Questions on the material:
#1 Answer from the passage on yellow tea:
(a) Which variant of Camellia sinensis is yellow tea made from?
(b) What Chinese name does the passage give for yellow tea?
(c) To which country is yellow tea described as unique?
#2 Continue the passage on yellow tea after its final heading, "Overview".

#### Given text

YELLOW Tea

Dry yellow tea leaves.

All tea comes from the Camellia sinensis plant and from either one of it’s two principal variants - Camellia sinensis var. sinensis and Camellia sinensis var. assamica. Yellow tea is made from the Camellia sinensis var. sinensis plant - like green tea, white tea, and oolong tea. It’s not the plant but rather the process which differentiates yellow tea from other types of tea.

Yellow tea, known as huángchá in Chinese, is a lightly fermented tea unique to China. Huángchá is a rare and expensive variety of tea with a long and prestigious history. For centuries, yellow tea has been closely connected with China’s rulers and was associated with status and exclusivity. In recent years, yellow tea has gained renown because of its silky, pleasant taste and associated health benefits (Xu, 2018, Yellow Tea, Wikipedia, 2019). 

Overview.

########
#### Stored data

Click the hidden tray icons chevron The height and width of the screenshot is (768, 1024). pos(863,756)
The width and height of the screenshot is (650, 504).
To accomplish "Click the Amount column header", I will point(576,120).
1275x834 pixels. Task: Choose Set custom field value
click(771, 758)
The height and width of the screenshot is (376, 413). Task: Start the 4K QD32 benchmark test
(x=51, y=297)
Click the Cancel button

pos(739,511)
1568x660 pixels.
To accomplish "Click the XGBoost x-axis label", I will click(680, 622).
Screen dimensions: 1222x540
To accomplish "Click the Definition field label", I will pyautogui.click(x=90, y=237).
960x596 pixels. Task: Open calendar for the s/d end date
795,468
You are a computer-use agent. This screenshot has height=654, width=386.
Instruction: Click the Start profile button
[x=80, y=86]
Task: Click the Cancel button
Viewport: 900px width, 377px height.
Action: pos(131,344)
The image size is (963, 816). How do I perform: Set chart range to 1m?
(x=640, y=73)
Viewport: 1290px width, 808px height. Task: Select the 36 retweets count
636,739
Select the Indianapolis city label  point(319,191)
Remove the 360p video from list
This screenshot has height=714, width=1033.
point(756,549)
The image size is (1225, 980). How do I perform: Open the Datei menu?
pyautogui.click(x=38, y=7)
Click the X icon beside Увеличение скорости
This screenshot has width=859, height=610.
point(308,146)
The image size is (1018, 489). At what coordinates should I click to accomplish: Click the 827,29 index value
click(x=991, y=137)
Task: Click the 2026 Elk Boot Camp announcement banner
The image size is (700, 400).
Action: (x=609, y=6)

########

Answers to the exercises:
#1
(a) Camellia sinensis var. sinensis
(b) Huángchá
(c) China

#2
The first section of this article is an overview of the general flavour of yellow tea, preparation and health benefits. The second section provides a review of five of the most famous types of yellow teas; Junshan Yinzhen (Jun Shan Yin Zhen), Meng Ding Huangya (Meng Ding Huang Ya), Pingyang Huangtang (Huang Tang), Da Ye Qing, and Huoshan Huangya (Huo Shan Huang Ya). The third section discusses how yellow tea is produced, and the fourth section talks about the fascinating and prestigious history of yellow tea. The fifth section provides a more in-depth look at the health benefits of yellow tea, and the sixth and final section is a summary of the key points. 

Flavour, Preparation, and Health Benefits of Yellow Tea.

Flavour Profile of Yellow Tea. 

Loose-leaf yellow tea has a delicate taste, offering a smooth, refined flavour with little or no grassy notes. Given how illustrious and delicate yellow tea is, if you have the opportunity to drink it, jump at the chance! But be sure to use glass teaware as it helps open up the bouquet of flavours in the tea. 

How To Brew Yellow Tea.

Brew loose leaf yellow tea with water that is 185 °F (85 °C) and steep for around four to five minutes. Do not pour boiling water on yellow tea as it will spoil the taste - something you do not want to do with this precious tea. 

Summary of the Health Benefits of Yellow Tea.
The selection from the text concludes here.